Atomic Habits & Cadence
For the last few months, I've been trying to cultivate better habits. Much of this was after reading James Clear's Atomic Habits, which is the best self-help book I've read in some time. It's simple, clear, exactly as long as it needs to be, and comes in nice bite-sized chunks that are immediately usable.
I wanted a bit more structure than just listing a bunch of habits I want and habits I don't want, though. So I turned to a system developed by designer William Van Hecke called Cadence. It's based on good ol' GTD. But it adds a touch of humanity that I really love.

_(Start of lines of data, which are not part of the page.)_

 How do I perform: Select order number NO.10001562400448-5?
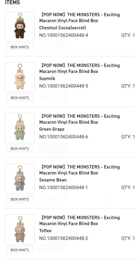pyautogui.click(x=64, y=86)
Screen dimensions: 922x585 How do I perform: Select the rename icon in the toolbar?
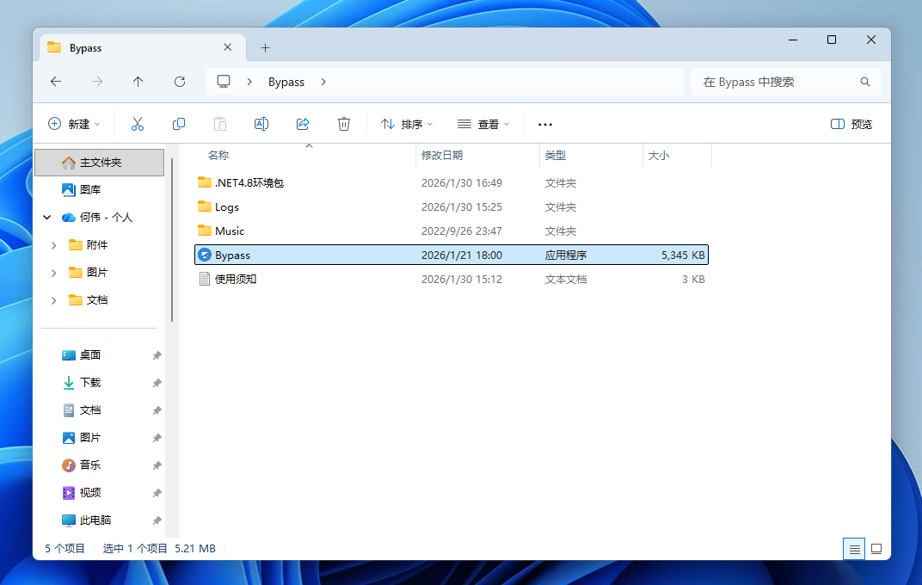(x=261, y=124)
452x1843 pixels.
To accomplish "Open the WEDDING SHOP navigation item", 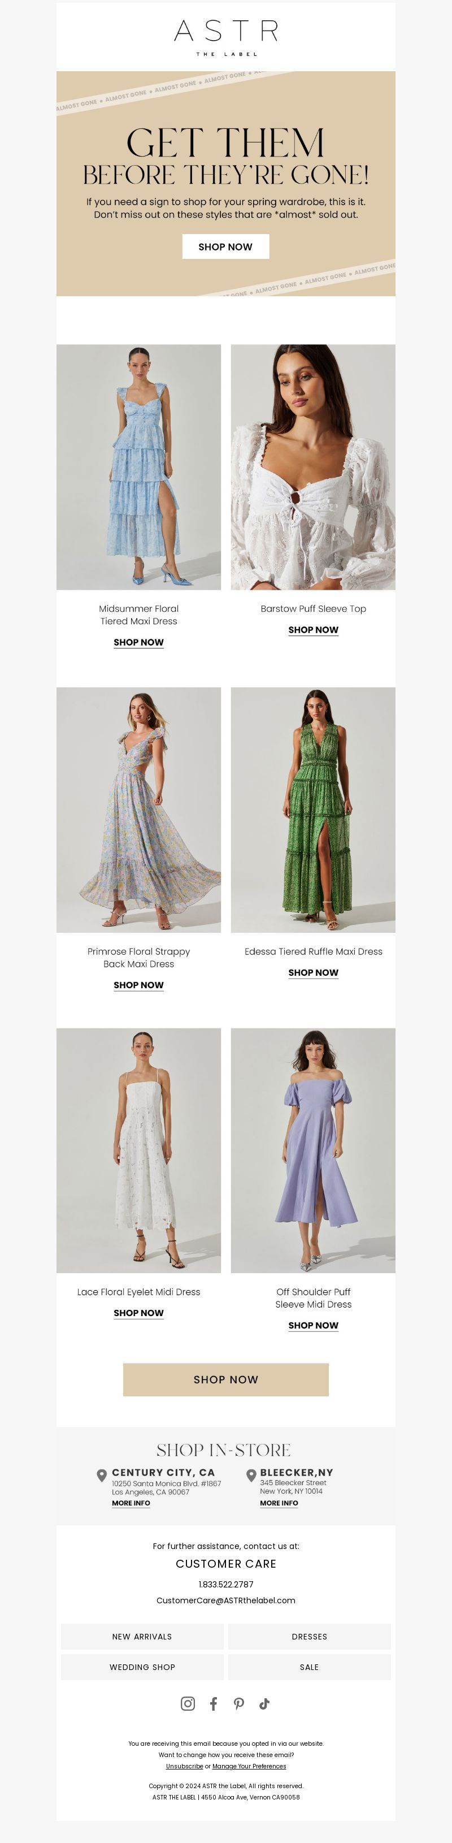I will click(x=142, y=1666).
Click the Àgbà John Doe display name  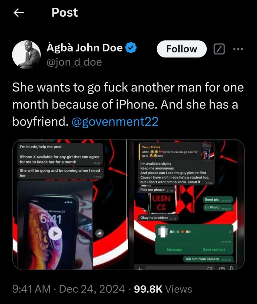tap(85, 48)
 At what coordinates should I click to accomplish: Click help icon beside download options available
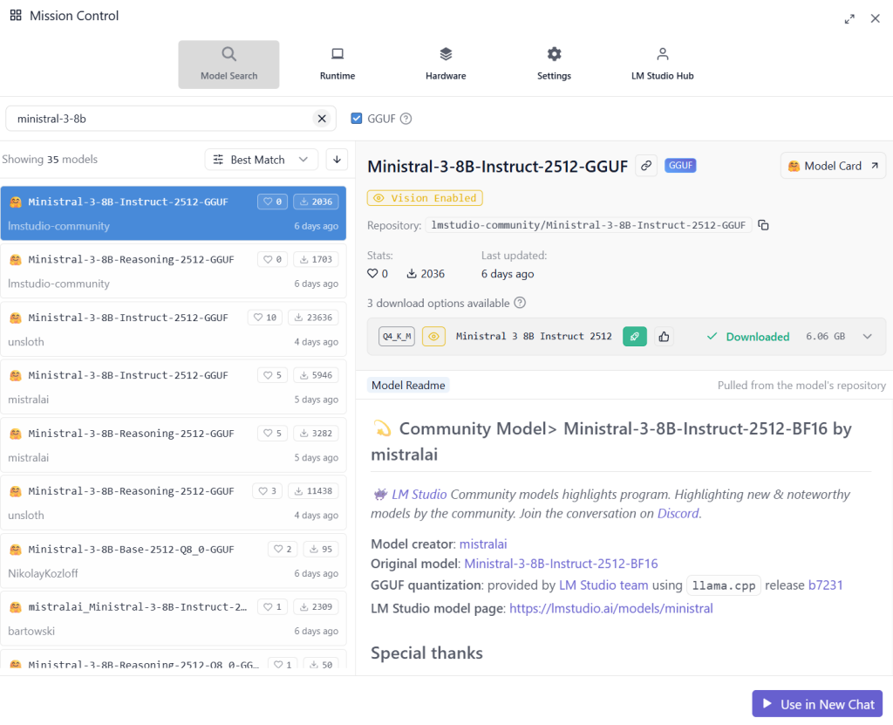[520, 303]
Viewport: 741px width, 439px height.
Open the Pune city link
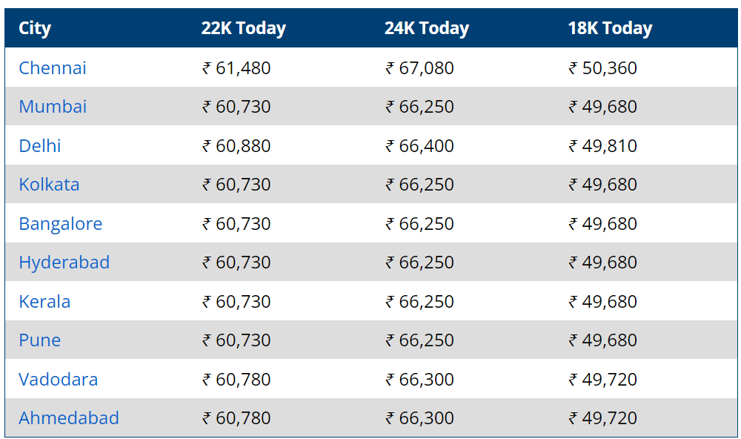click(x=40, y=340)
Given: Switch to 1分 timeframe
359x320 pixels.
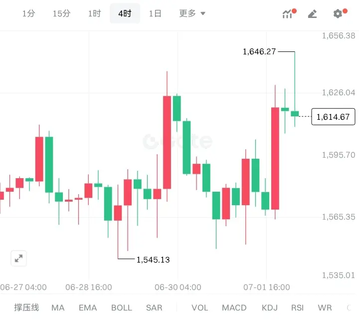Looking at the screenshot, I should [x=28, y=13].
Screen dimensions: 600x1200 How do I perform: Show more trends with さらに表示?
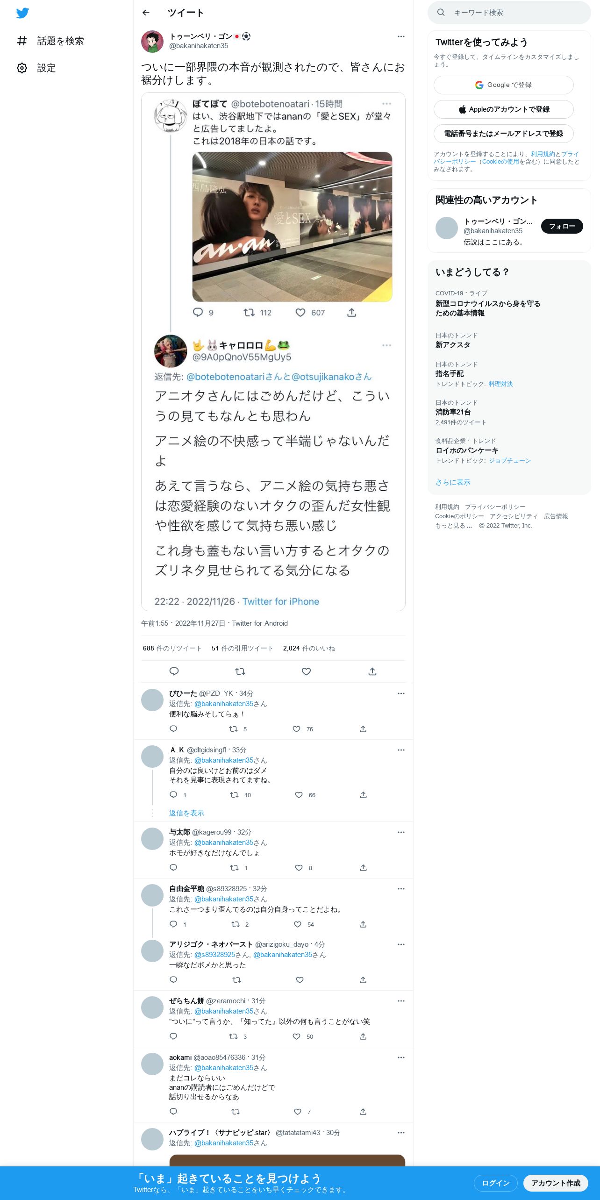pyautogui.click(x=453, y=482)
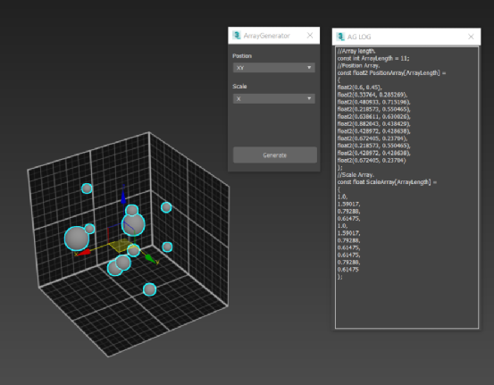Click the Position combo box arrow
This screenshot has height=385, width=494.
[x=309, y=67]
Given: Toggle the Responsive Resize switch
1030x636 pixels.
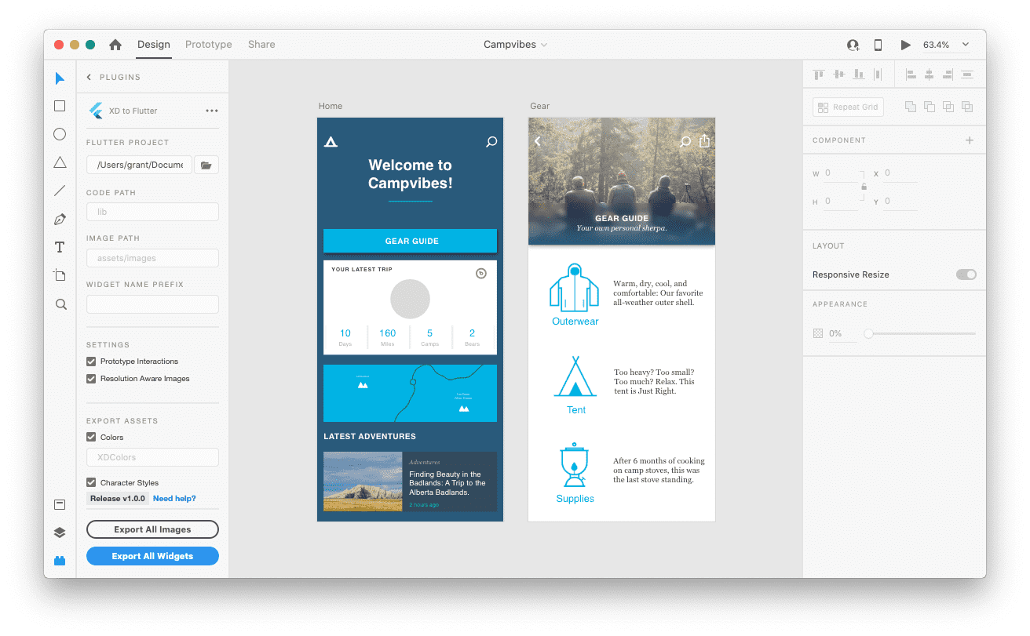Looking at the screenshot, I should pyautogui.click(x=966, y=274).
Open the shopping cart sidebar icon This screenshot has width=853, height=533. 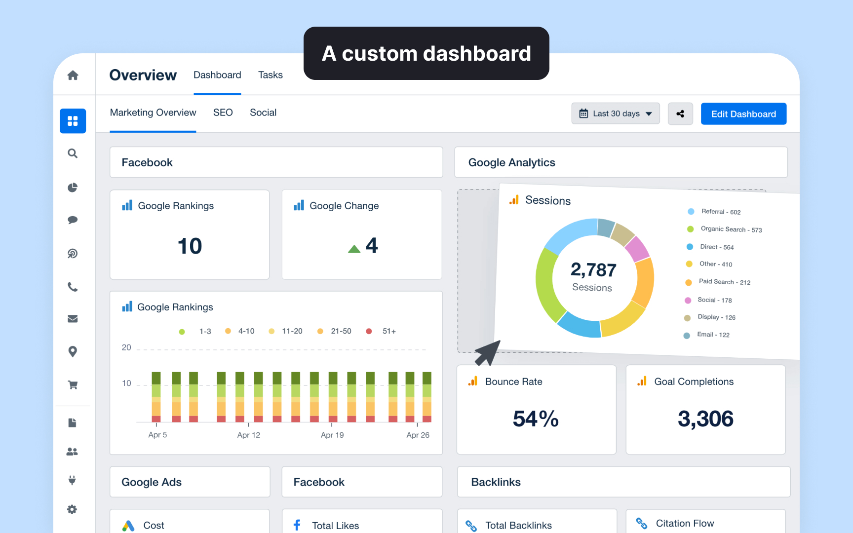pos(73,384)
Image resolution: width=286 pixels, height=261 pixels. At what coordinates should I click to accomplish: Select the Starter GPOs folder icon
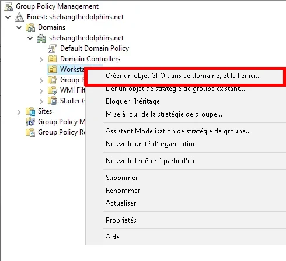(x=53, y=101)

The starting point is the "cadence" - a "vision of a perfect moment", which you would like to attain at some point in the coming decades. From that, you develop a series of "quests", which are big themes/arcs that you want to accomplish on the scale of a year or two. Below that you have "projects", which are on the scale of days/weeks, and below that are "actions", which are the things you need to do to progress your projects. Every action, therefore, feeds up to helping you accomplish your cadence.
But it doesn't stop there. It adds new habits - which are things you're trying to do more of. It adds defaults - which are activities that you fall back to when you can't, or don't want to, decide what to do. It adds a set of personal rules that you live by, and a personal canon of cultural works that make you feel more like yourself.
Most importantly, it lets you handle all this in your own personal time rhythms.
I'm about two thirds of my way to my first periodic review, and already I've made so much more progress towards completing my quests than I did in the first two thirds of 2019. It pushes me forward in a way that's sustainable and not exhausting.
If that sounds like something that might appeal to you, I recommend checking it out.